Device Events software offers complete visibility and comprehensive information about the performance of medical device adverse event reports to ensure patient safety. The medical device industry is a major driver of innovation and progress in healthcare, yet it also carries a significant risk to patients when using uncleared or unapproved devices. Lost money for investors and hedge funds, as well as harmed patients, are all potential consequences of risky medical devices.
Using Device Events software, you can identify problem devices quickly. Additionally, this software allows users to understand adverse events’ history, quantity, and severity, and make more informed decisions. By using Device Events in your research, you will cut the amount of time searching for relevant data and be able to identify near-misses using Device Events’ proprietary Critical Events Thesaurus. Device Events platform has been used by leading research institutions and their affiliated scientists, including Cornell, UCSF, and Public Citizen.
Benefits of using the Device Events system in medical research:
- Identification of safety issues: Device Events can help identify safety issues with medical devices by analyzing adverse event reports from various sources, such as the FDA’s adverse event reporting system, recalls, and alternative summary reports. This can help researchers identify potential safety issues with devices. Additionally it allows them to develop plans to inform others and mitigate risk for their own patients.
- Early warning system: Device Events software can serve as an early warning system for safety issues with medical devices. The software can alert researchers to safety issues before they become common. This can lead to fast action to prevent harm to patients.
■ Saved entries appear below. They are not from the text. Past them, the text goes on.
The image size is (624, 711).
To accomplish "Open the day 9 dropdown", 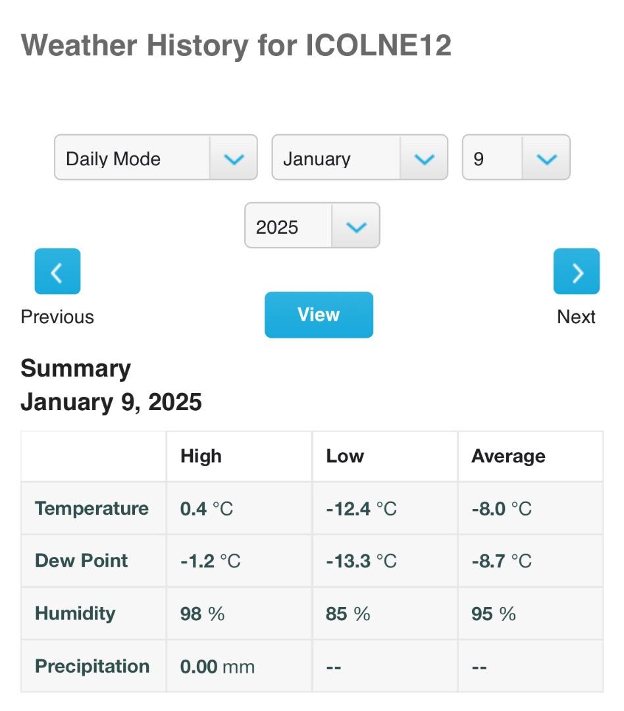I will [x=516, y=158].
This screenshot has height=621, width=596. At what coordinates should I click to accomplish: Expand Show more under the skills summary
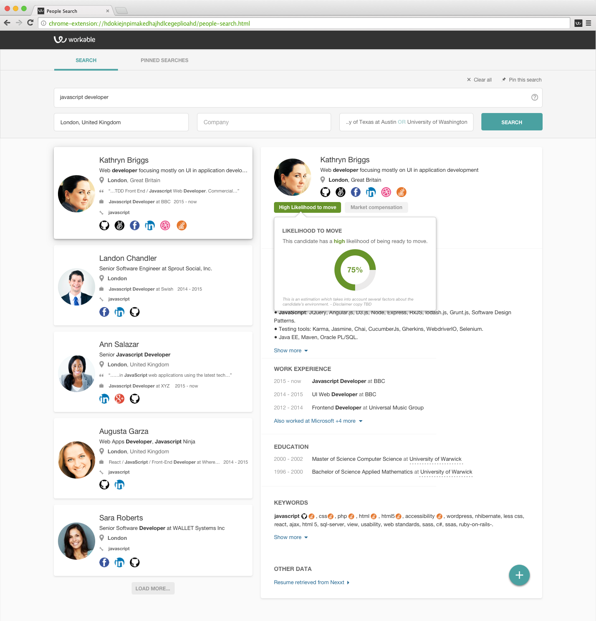tap(291, 351)
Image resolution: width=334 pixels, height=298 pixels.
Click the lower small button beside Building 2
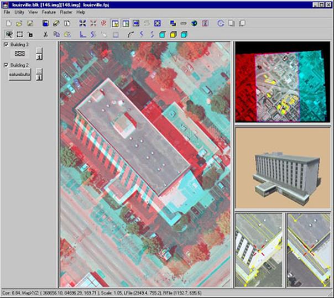(x=39, y=77)
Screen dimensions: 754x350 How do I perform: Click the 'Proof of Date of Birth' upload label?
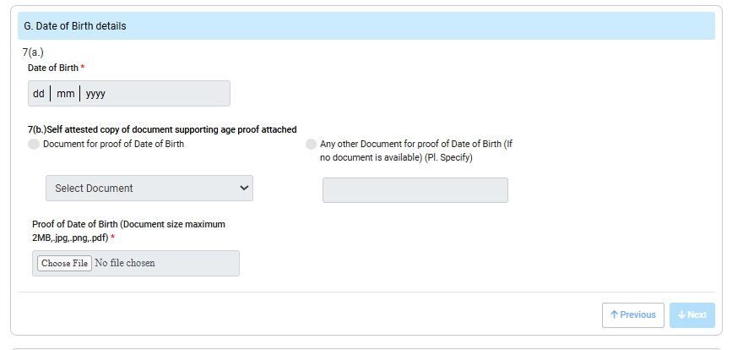tap(128, 231)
- Improved research efficiency: Device Events software can help researchers efficiently identify relevant data about medical devices, such as recall information, infection control, and adverse event reports. This can save researchers time and effort when conducting research on medical devices.
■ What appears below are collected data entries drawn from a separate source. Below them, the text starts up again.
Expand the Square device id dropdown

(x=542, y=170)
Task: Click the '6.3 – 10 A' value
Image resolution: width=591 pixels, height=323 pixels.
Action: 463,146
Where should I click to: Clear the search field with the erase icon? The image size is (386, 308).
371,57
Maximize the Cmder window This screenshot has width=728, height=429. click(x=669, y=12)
- Increased patient safety: Device Events can help with early identification of risky devices, improving patient safety.
- Compliance with regulatory requirements: The FDA requires makers of medical devices to report adverse events and take action to ease safety issues, but the FDA also requires User Facilities to report. Device Events software can help physicians and researchers understand if others are seeing similar issues with a device. Moreover, it can show them the real value of reporting events directly to the FDA.
Device Events software can provide a valuable tool for researchers seeking to improve the safety and effectiveness of medical devices. By identifying safety issues early, improving research efficiency, and growing patient safety, Device Events can help researchers make a significant contribution to the development of safer and more effective medical devices.
Summary
Using the Device Events software in medical research is an invaluable tool for identifying issues impacting patient safety. It allows healthcare researchers to quickly and accurately identify potential risks. Additionally, it enables them to detect any irregularities or problems before they become serious issues. Furthermore, it provides complete reports useful to review trends or make decisions about device usage in the future. The benefits of using this program go beyond just patient safety. Its ability to refine data collection and analysis makes it a critical component of modern healthcare research. Device Events data has been used in publications by BMJ, JAMA IM, Public Citizen, ICIJ’s Implant Files, and the AMA Journal of Ethics.